-- Excerpted text follows --

President Donald Trump’s announcement that he will finalize revisions to an environmental review process on infrastructure projects could spur major investment and kick-start a pandemic-trounced economy.
Or, his political opponents say, it could weaken vital environmental protections and hasten the destructive effects of climate change.
The reality, however, is much more nuanced. And the final step to modernize the National Environmental Policy Act (NEPA) will require congressional action.
“There are some positives in the reforms but to have sustainable reform of NEPA on the scale that’s necessary, you can’t do that just through executive action,” said Josiah Neeley, a resident senior fellow with R Street, a conservative and libertarian think tank.
The 50-year old NEPA requires federal agencies to consider environmental impacts before taking actions such as approving permits for pipelines, highways, publicly owned facilities, and other projects. It also provides for public comments.
Over the years, it has become weaponized as environmental advocates used the NEPA process to kill oil and natural gas pipelines. The reaction from progressive groups to Trump’s announcement was typical of the hyperbole that accompanies actions from the current administration.
“The gutting of this bedrock environmental law denies the American people their simple right to have a say when pipelines are built next to their schools or coal mines are dug in their backyards,” Center for American Progress Senior Vice President for Energy and Environment Christy Goldfuss said in a statement. “Today’s final rule denies the reality of our climate crisis and the reality of our democracy. The voices of the people will not be silenced.”
The energy sector, on the other hand, praised the decision. “Today’s action is essential to U.S. energy leadership and environmental progress, providing more certainty to jumpstart not only the modernized pipeline infrastructure we need to deliver cleaner fuels but highways, bridges and renewable energy,” American Petroleum Institute President and CEO Mike Sommers said. These reforms will help accelerate the nation’s economic recovery and advance energy infrastructure while continuing necessary environmental reviews.”

-- Excerpted text concluded --

◆ **Task requirements**:
1. From the NEPA article, list every person who is quoted directly, along with the organization each one represents.
2. Extend the NEPA article by picking up after its final sentence.

-- Provided material follows --

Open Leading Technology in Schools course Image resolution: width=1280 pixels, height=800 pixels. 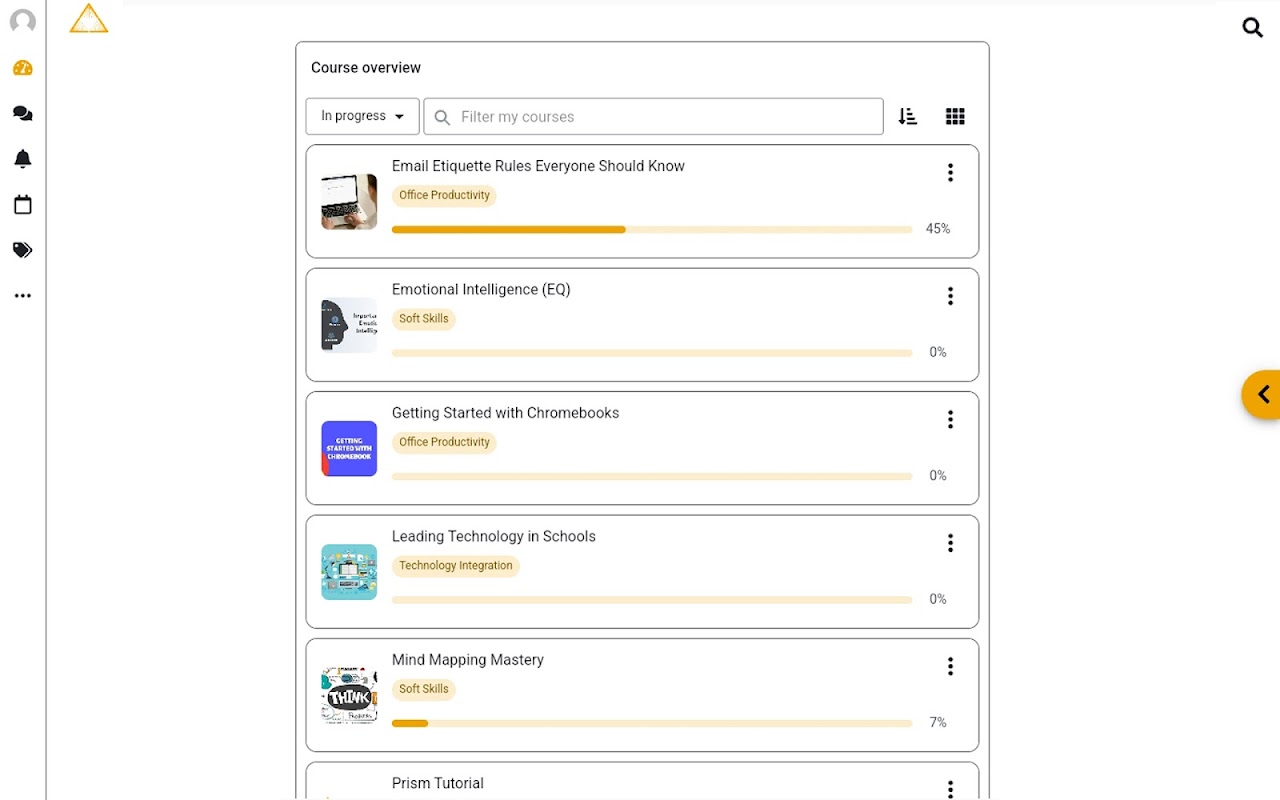[x=493, y=537]
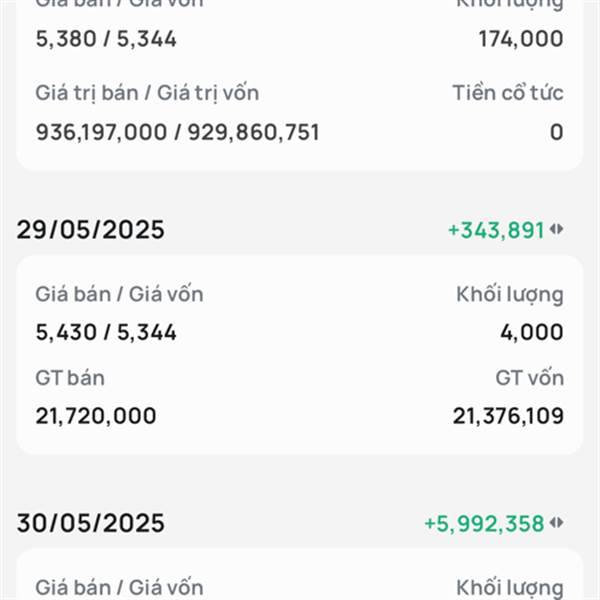600x600 pixels.
Task: Tap the Tiền cổ tức value 0
Action: (x=557, y=132)
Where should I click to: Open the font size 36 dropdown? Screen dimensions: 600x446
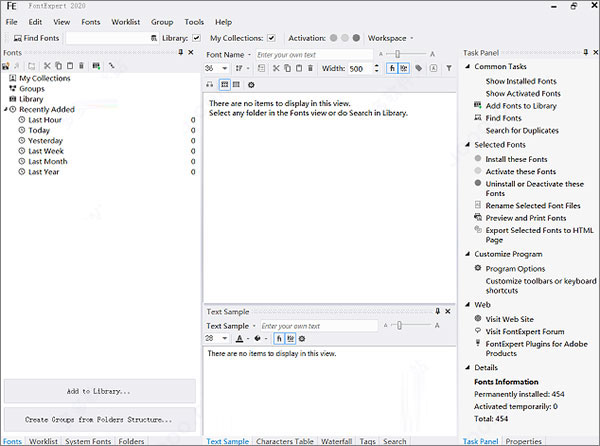(x=225, y=68)
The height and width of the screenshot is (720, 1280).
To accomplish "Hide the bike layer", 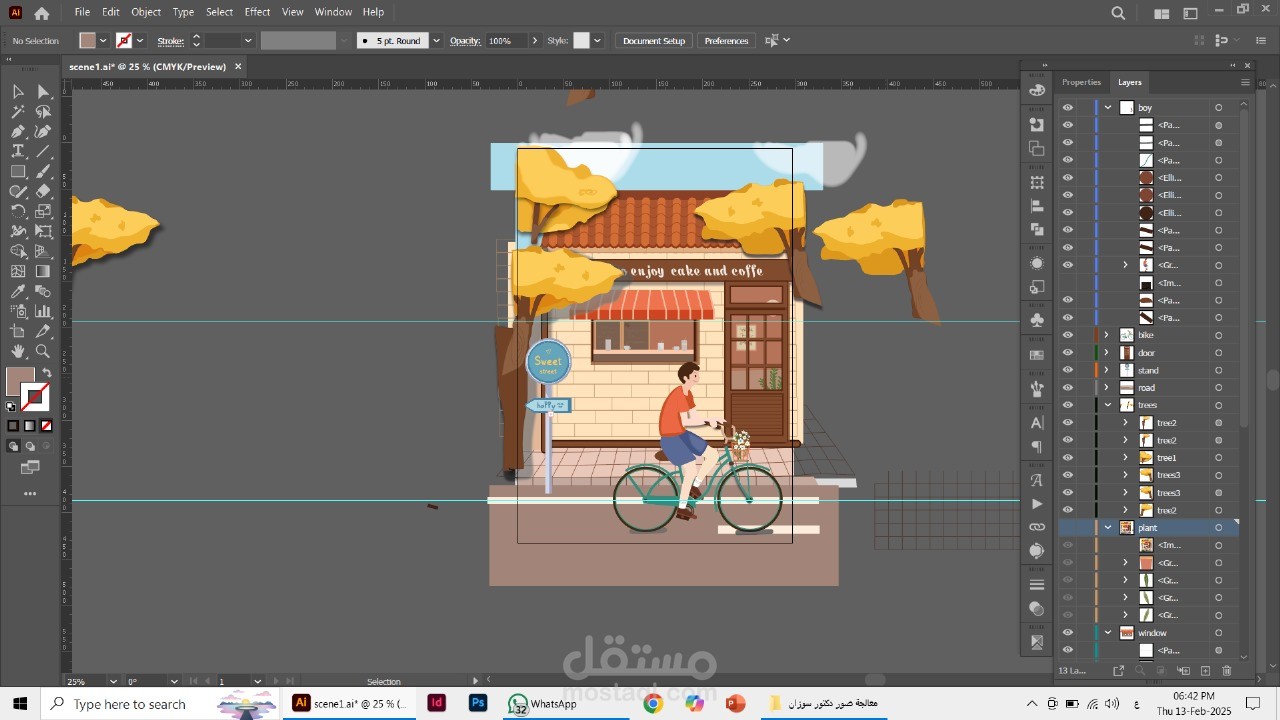I will click(x=1068, y=335).
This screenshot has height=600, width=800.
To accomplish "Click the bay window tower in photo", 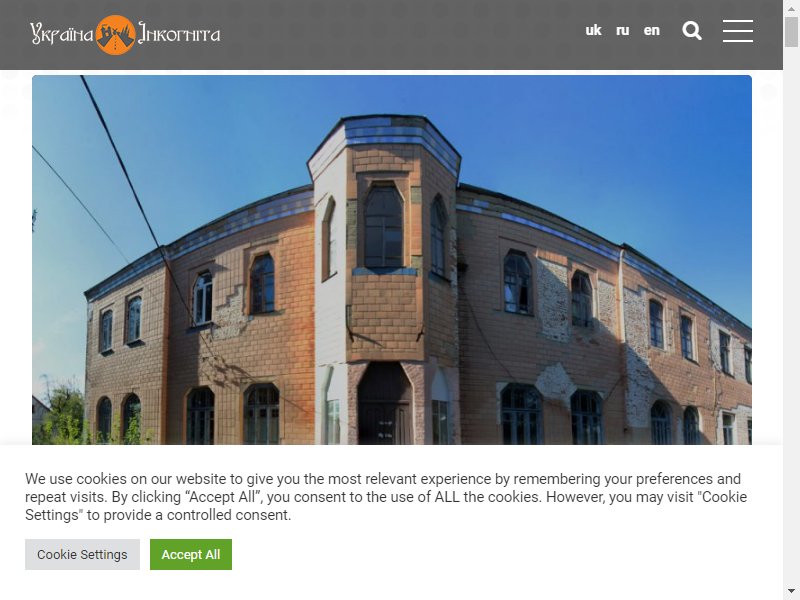I will coord(385,238).
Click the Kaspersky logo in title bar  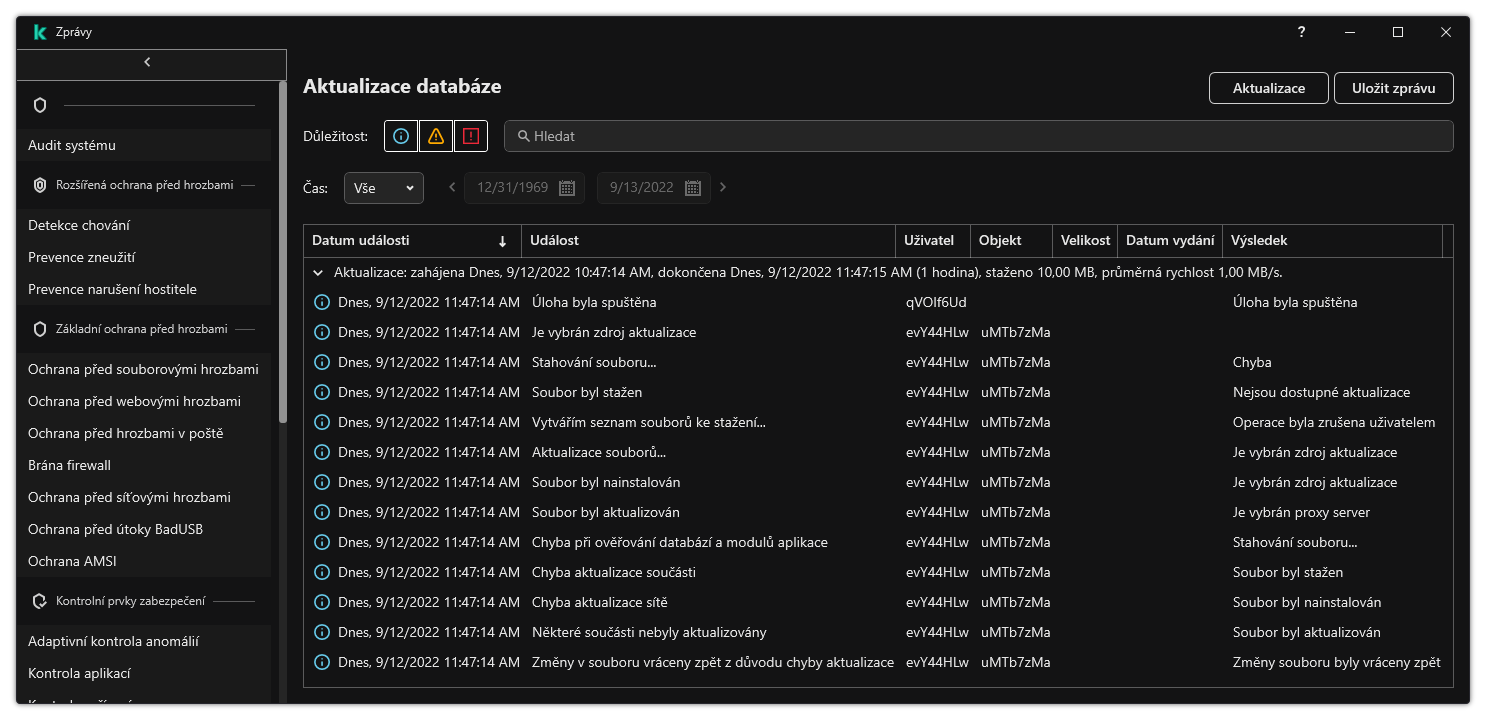[39, 32]
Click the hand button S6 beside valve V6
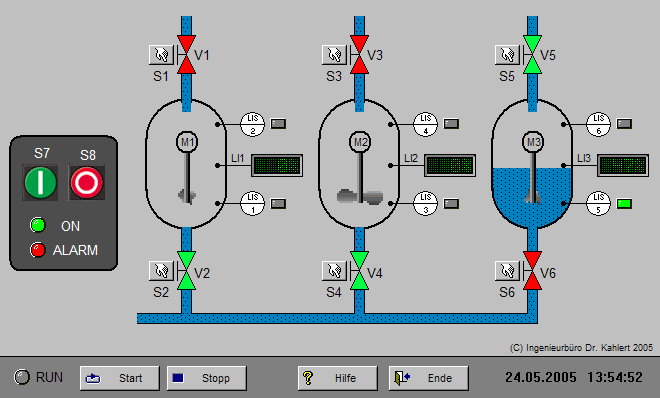This screenshot has height=398, width=660. coord(507,271)
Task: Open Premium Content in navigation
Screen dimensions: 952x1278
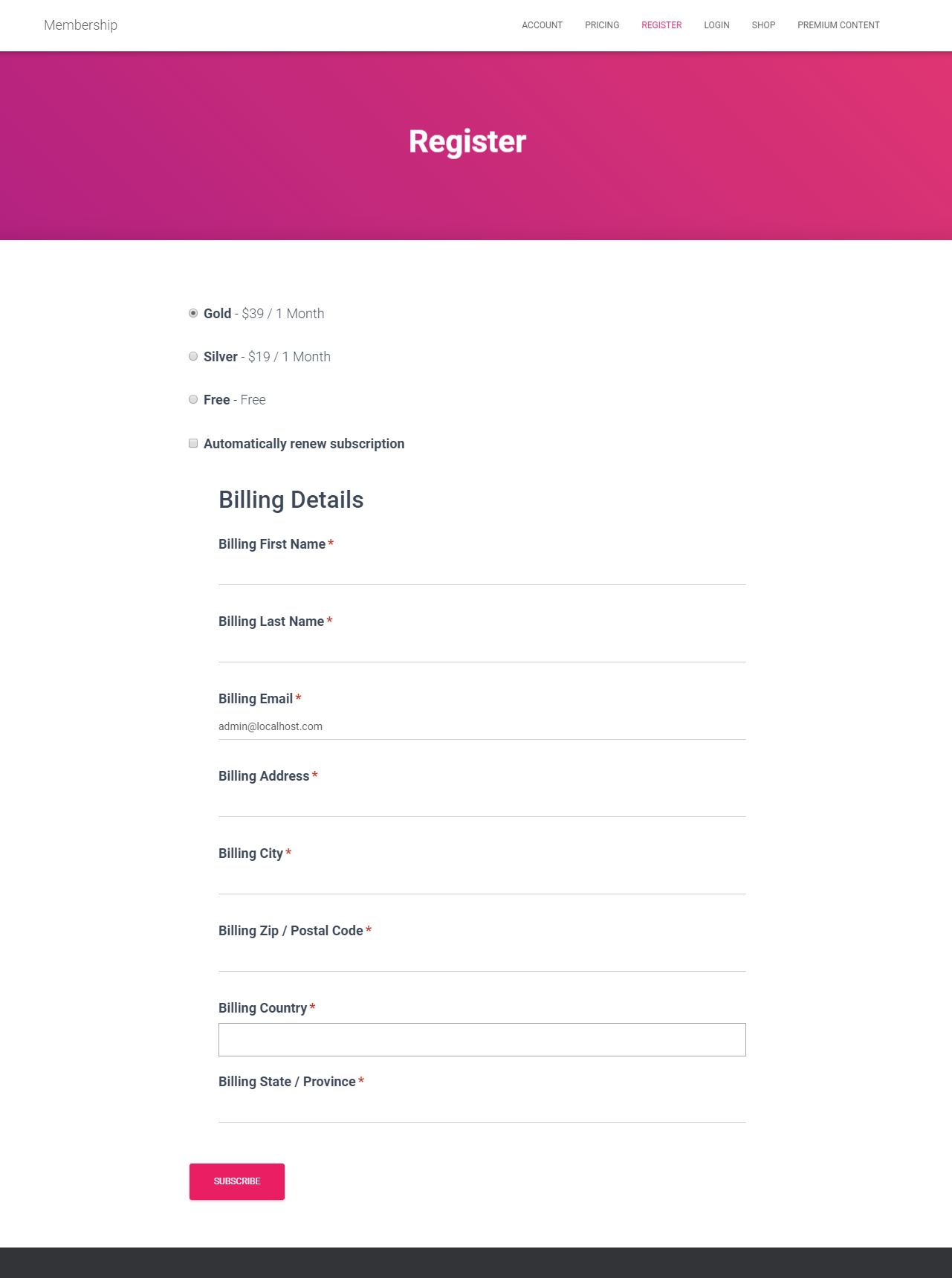Action: 838,25
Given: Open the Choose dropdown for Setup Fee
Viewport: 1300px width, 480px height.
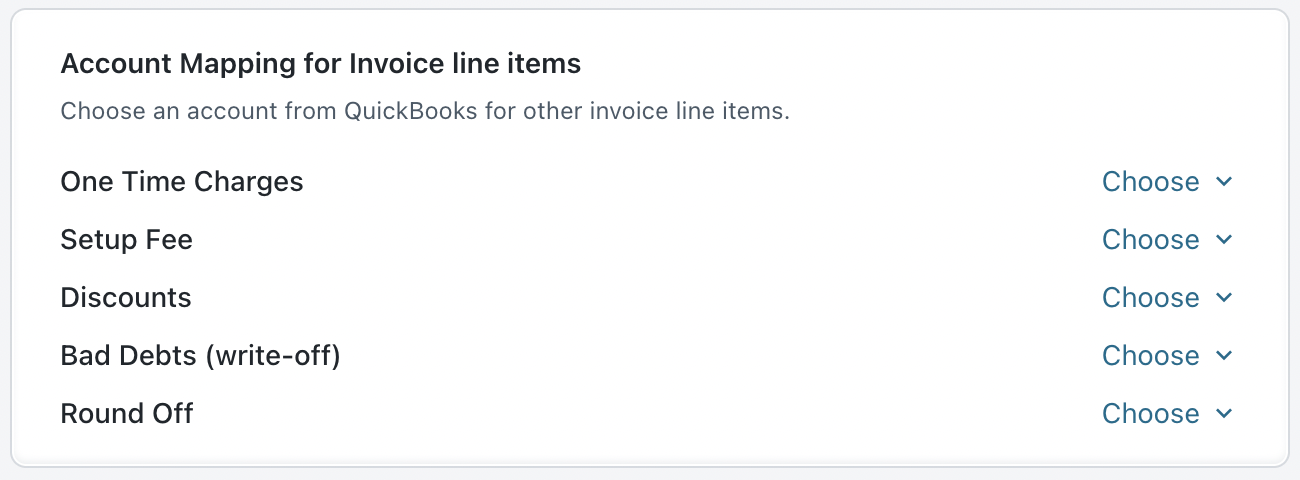Looking at the screenshot, I should coord(1150,240).
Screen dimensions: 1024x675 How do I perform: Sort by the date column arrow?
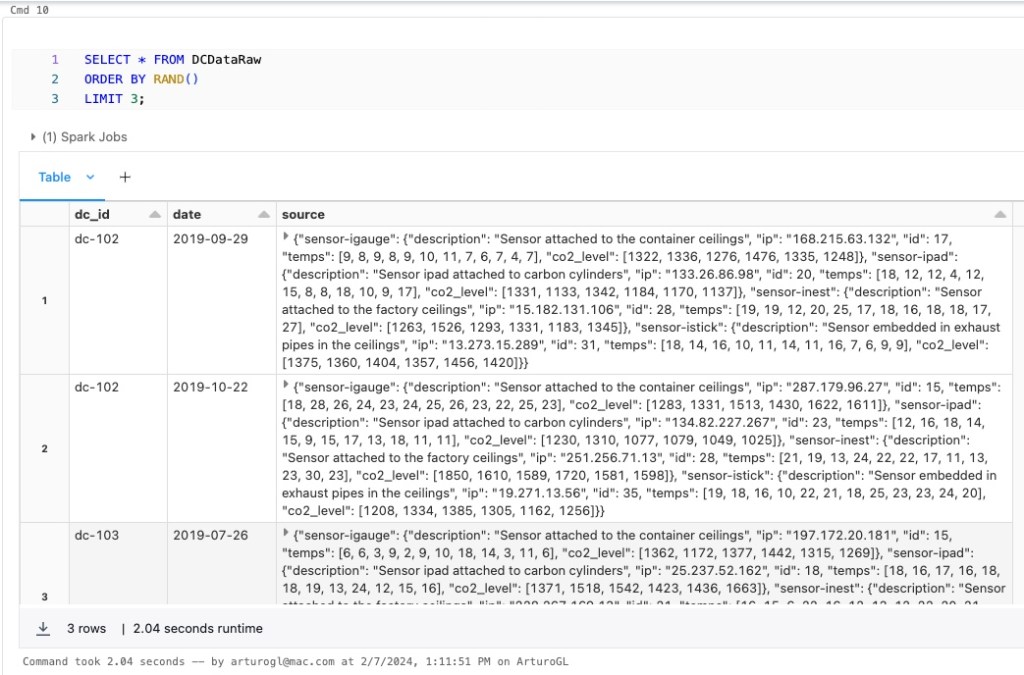[263, 215]
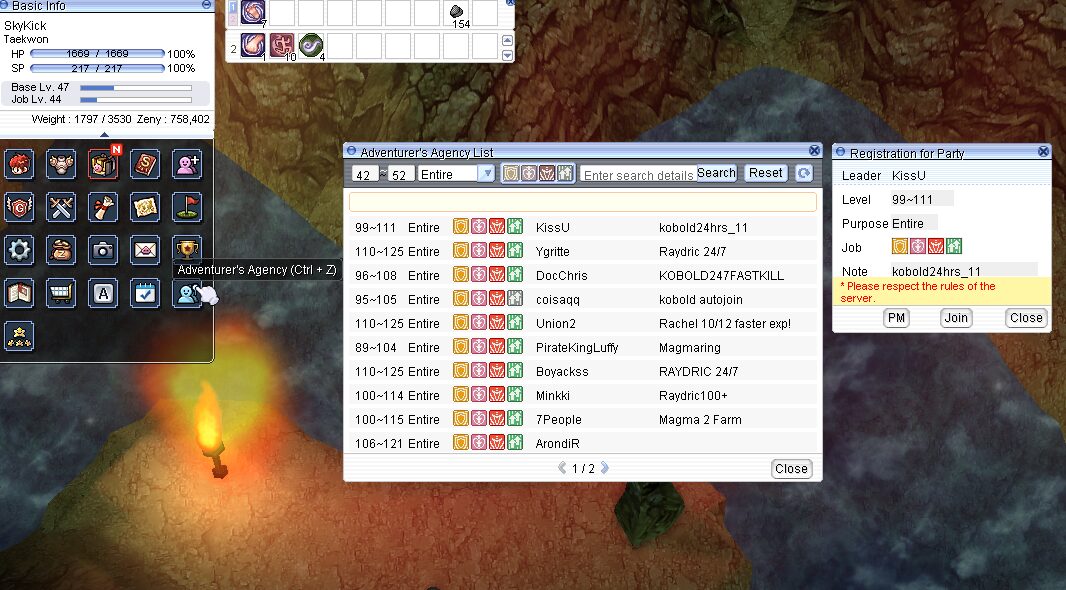Screen dimensions: 1066x590
Task: Go to next page of agency list
Action: 604,468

-- Provided material concluded --

◆ **Responses to the tasks**:
1. Josiah Neeley (R Street), Christy Goldfuss (Center for American Progress), Mike Sommers (American Petroleum Institute)

2.
A White House fact sheet said that Trump’s revisions will “right-size the Federal Government’s environmental review process,” noting that frequent court challenges make it hard to plan and finance projects. The new process will limit environmental impact statements to two years and environmental assessments to one year.
“This process, that has caused trillions of dollars over the years for our country and delays like you wouldn’t believe, this is a truly historic breakthrough, which means better roads, bridges, tunnels, and highways for every ups driver every citizen across our land,” Trump said during an event in Atlanta where he announced the reforms. “We are reclaiming America’s proud heritage as a nation of builders, a nation that can get things done.”
The NEPA process has no predetermined outcome for projects, rather it is a planning and procedural tool for the various agencies involved in permits and approvals. The original motivation behind the act was the large highway projects undertaken by the Army Corps of Engineers.
Over time, infrastructure projects shifted from the federal government to the private sector that require federal permits regarding such things as navigable waters, sensitive habitats, and wilderness areas.
“No one objects to the idea of review,” Coleman said, adding that President Barak Obama expressed frustration when the American Recovery and Reinvestment Act ran into a NEPA wall. At the time, reviews took about three and a half years, Coleman said.
With Congress agitating to similarly hit the gas on an economic recovery from the pandemic fallout, streamlining the review process to two years is a good first step, said ConservAmerica’s Brent Fewell.
“It’s very easy to slow and stop projects using NEPA,” he said. “You can understand 99.9 percent of the environmental impacts and alternatives that exist to reduce those impacts within a two-year window. But because groups use NEPA to litigate and slow a project, it’s become a weapon of choice.”
It’s not just oil and pipeline projects, though, that are caught in the snare.
“Renewable energy projects have died under the lengthy NEPA reviews,” Fewell said. “Many of the large projects that are being delayed to death have environmental benefits.”
The developers of a proposed offshore wind farm called Cape Wind on Nantucket Sound finally pulled the project after 16 years of delays. The facility was projected to generate 1,500 gigawatt hours of electricity a year from wind.
The Intercounty Connector highway in Maryland that connects Montgomery County with Prince George’s County and pulls vehicles off the immensely congested Capital Region Beltway was finally built 60 years after it was first proposed after opponents stalled the project for decades.
Coleman said it takes time for agencies to do reviews that will stand up to judicial review. But in every NEPA case considered by the U.S. Supreme Court, the federal government has prevailed. Still, appellate courts have essentially made their own laws.
“The Supreme Court has been consistent that the federal government is doing plenty and the lower courts are required federal agencies to do too much,” Coleman said.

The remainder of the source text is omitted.